TAMPA, Fla.—A federal judge in a Florida court has ordered a lawsuit brought by Chartis Inc. and subsidiary Lexington Insurance Co. concerning Chinese drywall coverage be transferred to New Orleans, where multidistrict litigation is pending.

Judge Steven D. Merryday of the U.S. District Court for the Middle District of Florida in Tampa last week ordered that Chartis' case be moved to U.S. District Court for the Eastern District Court of Louisiana as part of the MDL.

The defendants in the case, Bonita Springs, Fla.-based homebuilder WCI Communities Inc. and WCI Trustee Robert C. Pate, sought to dismiss or to transfer Chartis' case, alleging the insurer violated the “first filed” rule and was engaged in “a flagrant and belated attempt at forum shopping,” according to court documents.

In his capacity as the trustee for the WCI Drywall Trust, which was formed in July 2009 after the homebuilder and its subsidiaries went bankrupt, Mr. Pate filed suit in December 2009 against 14 insurers, including Chartis, that sold liability insurance to WCI in the New Orleans MDL.

On June 29, Chartis sued WCI and sought a declaratory judgment on the same subject matter in the Tampa, Fla., court.

Citing the first-filed rule, Judge Merryday ordered Chartis' case transferred to the New Orleans MDL.

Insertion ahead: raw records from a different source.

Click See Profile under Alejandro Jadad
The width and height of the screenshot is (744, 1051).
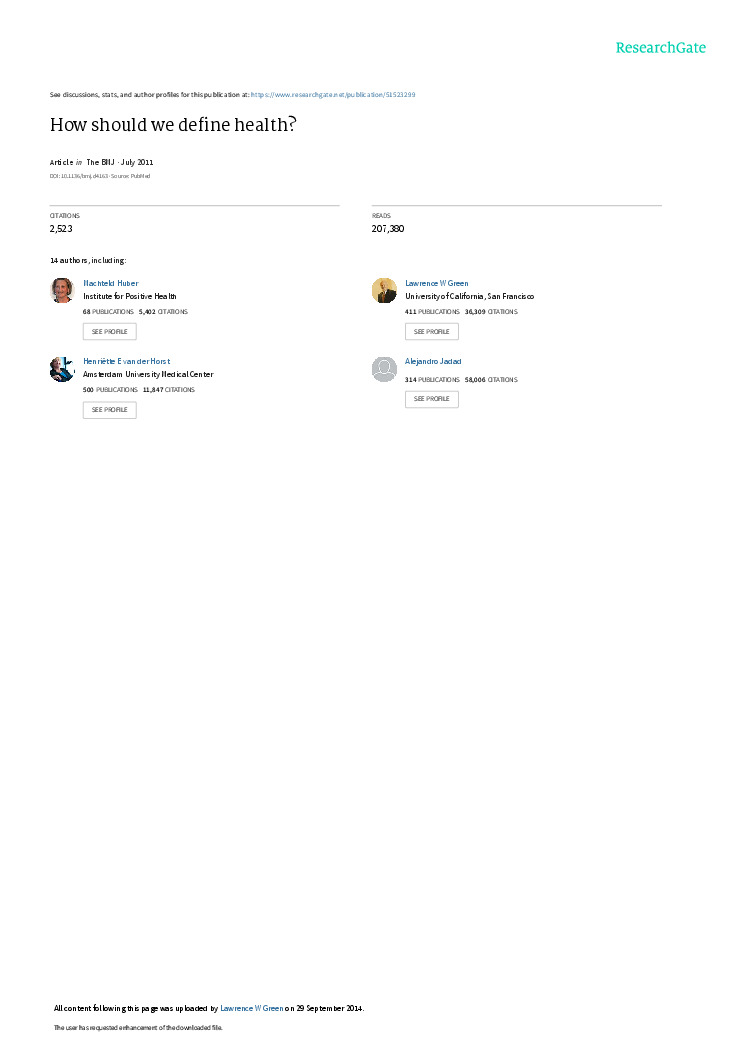[x=432, y=399]

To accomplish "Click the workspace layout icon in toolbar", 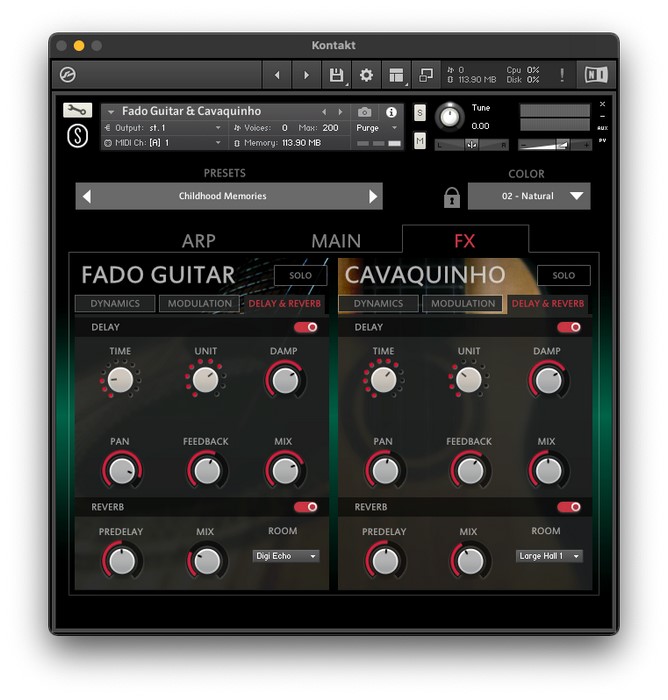I will pos(396,75).
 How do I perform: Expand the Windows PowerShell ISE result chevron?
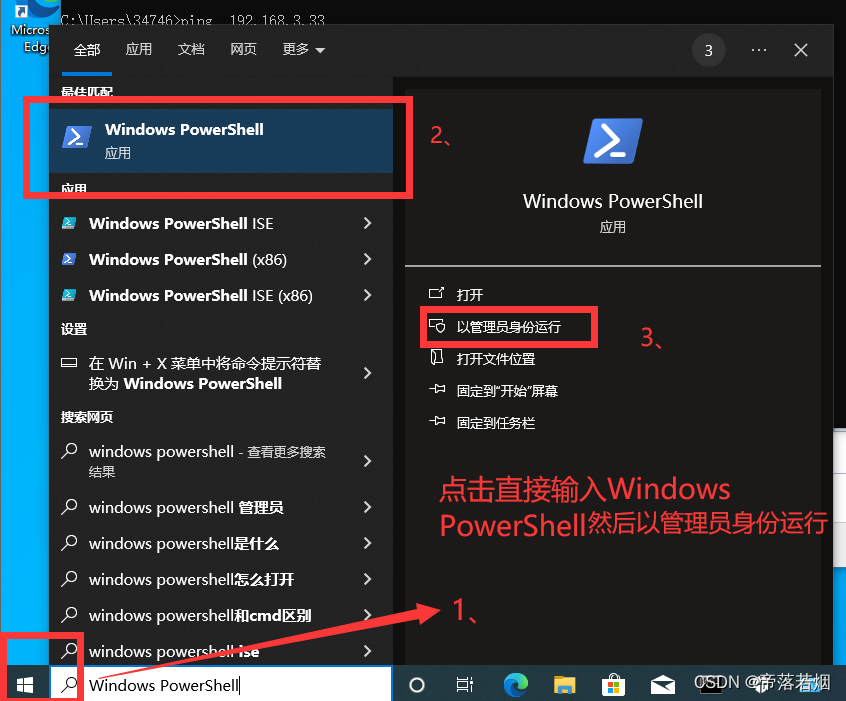tap(367, 223)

“This action shares both a party and a substantial, overlapping issue with the first-filed action. Both the first-filed action and this action require a determination as to whether the insurer has the duty to indemnify under the relevant policy for a claim arising from defective Chinese drywall,” Judge Merryday wrote. “Furthermore, the plaintiffs fail to show a compelling circumstance warranting disregard of the first-filed rule.”

New York-based Chartis had argued that it sought dismissal of Mr. Pate's suit in its first-filed action and that Mr. Pate's filing in Louisiana was “forum shopping.”

Attorneys familiar with the MDL and other Chinese drywall disputes previously have commented that Louisiana's judicial climate typically is favorable to the policyholder, while Florida usually is more pro-insurer.

According to the Consumer Product Safety Commission, about 3,600 complaints about Chinese drywall have been filed in 38 states including the District of Columbia, American Samoa and Puerto Rico.